其次,村幹部實踐權力運作的複雜化。谷鎮村幹部的實踐權力不僅呈現為一種衰退狀態,同時其運作方式與過程也日趨複雜化。村幹部不得不頻繁使用複雜的治理技術應對村務治理實踐中不斷湧現的難題。具體而言,相關治理技術主要包括以下三種。一是村戶合謀。村戶合謀是指村幹部在落實相關工作過程中遭遇到來自農戶的較大阻力時,被動與其達成一致意見、共同應付工作檢查的一種治理技術。二是軟磨硬泡。軟磨硬泡是指村幹部在處理較為棘手的工作時,通過與農戶反覆溝通、多次協商的方式爭取對方的理解和支持,以期最終實現工作目標的一種治理技術。三是自我犧牲。自我犧牲是指村幹部以犧牲自身利益為代價而換取工作任務順利完成的一種治理技術。
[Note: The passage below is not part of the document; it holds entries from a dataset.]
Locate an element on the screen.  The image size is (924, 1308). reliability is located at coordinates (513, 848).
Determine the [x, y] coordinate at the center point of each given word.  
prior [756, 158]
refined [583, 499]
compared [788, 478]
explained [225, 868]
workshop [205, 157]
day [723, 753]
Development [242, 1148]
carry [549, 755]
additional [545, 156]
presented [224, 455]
村幹部實踐權力內捲化可能誘發村幹部隊伍不穩定性增加、鄉村治理失靈以及政策執行偏差等問題,成為鄉村振興戰略在落地環節遭遇的重要梗阻因素。為實現鄉村振興戰略在村莊層面的有效落地,尋求村幹部實踐權力內捲化問題的解決路徑十分必要。
本研究嘗試提出以下政策建議:
首先,基層政權適當下沉。鑑於村幹部實踐權力內捲化與基層政權懸浮化具有密切關聯,基層政權可以利用實施鄉村振興戰略的契機適當下沉,提升其在鄉村社會中的在場性,為村幹部實踐權力的建構提供適當的政治、行政權威支持。
其次,完善農村基層黨組織建設。鄉村振興戰略是一項系統性工程,面對村幹部實踐權力的內捲化難題,需要進一步加強農村基層黨組織建設,發揮基層黨組織的戰鬥堡壘作用。這一點對於組織渙散的村莊尤為重要。
再次,探索新鄉賢治村的制度化路徑。新鄉賢群體在鄉村社會中具有較高的威望,其所具備的特殊治理資源能夠在一定條件下轉化為實踐權力,對現代鄉村的有效治理具有積極價值。在村幹部實踐權力內捲化的背景下,有必要探索新鄉賢群體參與鄉村治理的制度化路徑。
[本文原題
「鄉村振興戰略下村幹部實踐權力內捲化問題研究——基於魯中谷鎮的田野發現」,原載《領導科學》2020年第21期。作者汪聖。]